## Screenshot grounding data

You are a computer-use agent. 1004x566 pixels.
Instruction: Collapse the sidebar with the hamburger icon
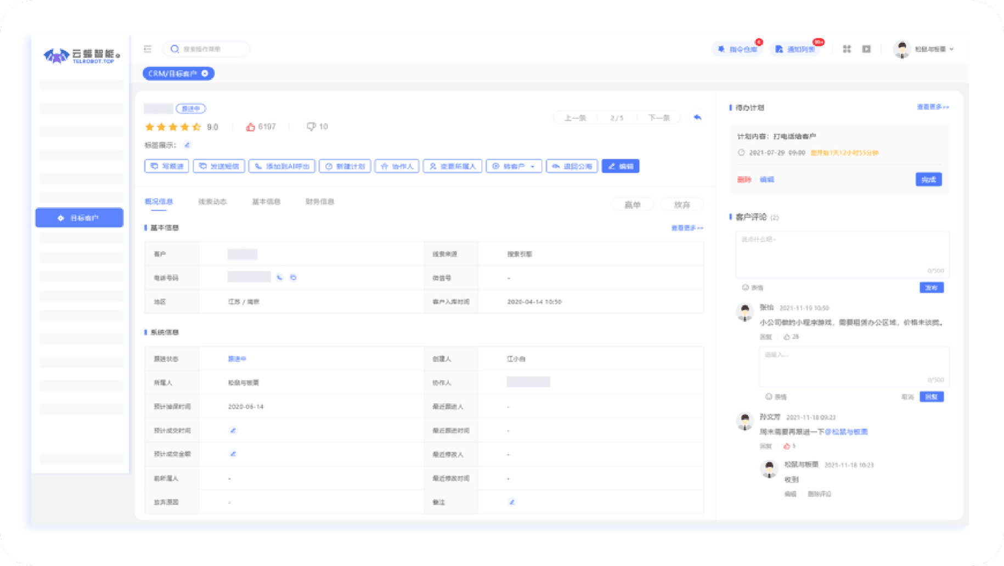coord(148,49)
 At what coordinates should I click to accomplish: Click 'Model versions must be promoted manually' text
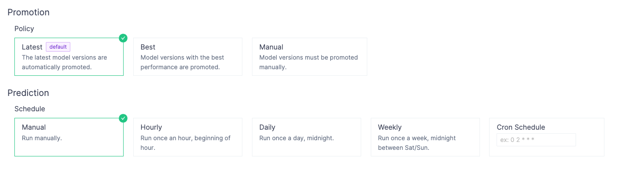(x=308, y=62)
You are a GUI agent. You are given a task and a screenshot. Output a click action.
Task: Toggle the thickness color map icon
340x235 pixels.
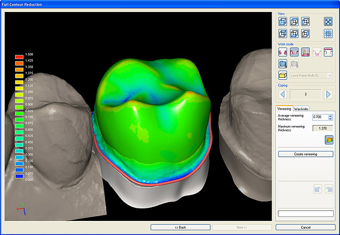328,140
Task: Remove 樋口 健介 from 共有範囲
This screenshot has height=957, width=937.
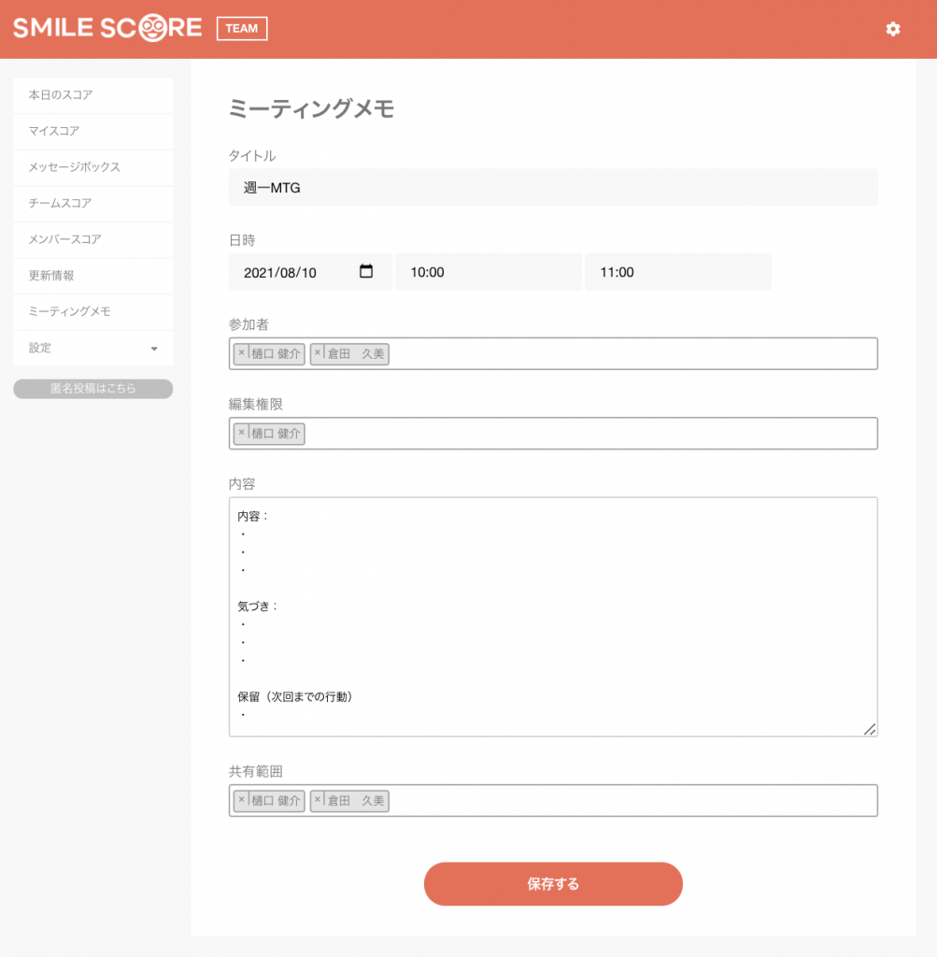Action: click(x=241, y=800)
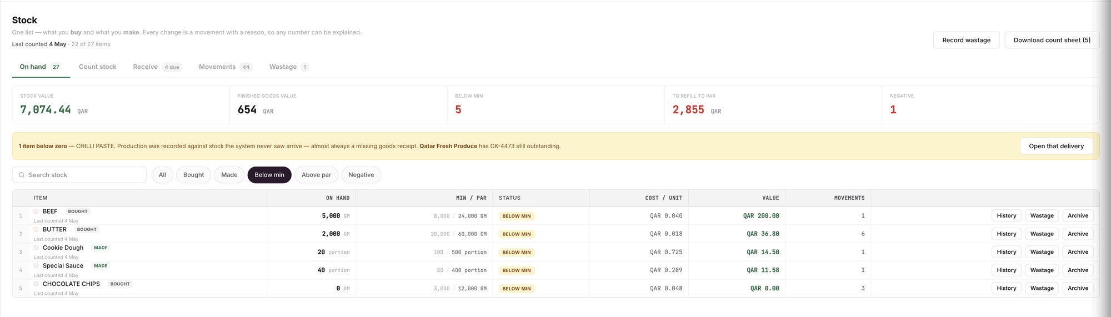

## Task objective
Every entry above should be duplicated exactly. Do not include the images.

## Response area
You are a computer-use agent. 1004x566 pixels.
Instruction: Collapse the sidebar with the hamburger icon
coord(148,49)
 At what coordinates should I click to accomplish: Click 'Model versions must be promoted manually' text
(x=308, y=62)
You are a GUI agent. You are given a task and a screenshot. Output a click action.
Task: Toggle the thickness color map icon
340x235 pixels.
328,140
Task: Remove 樋口 健介 from 共有範囲
This screenshot has height=957, width=937.
Action: click(x=241, y=800)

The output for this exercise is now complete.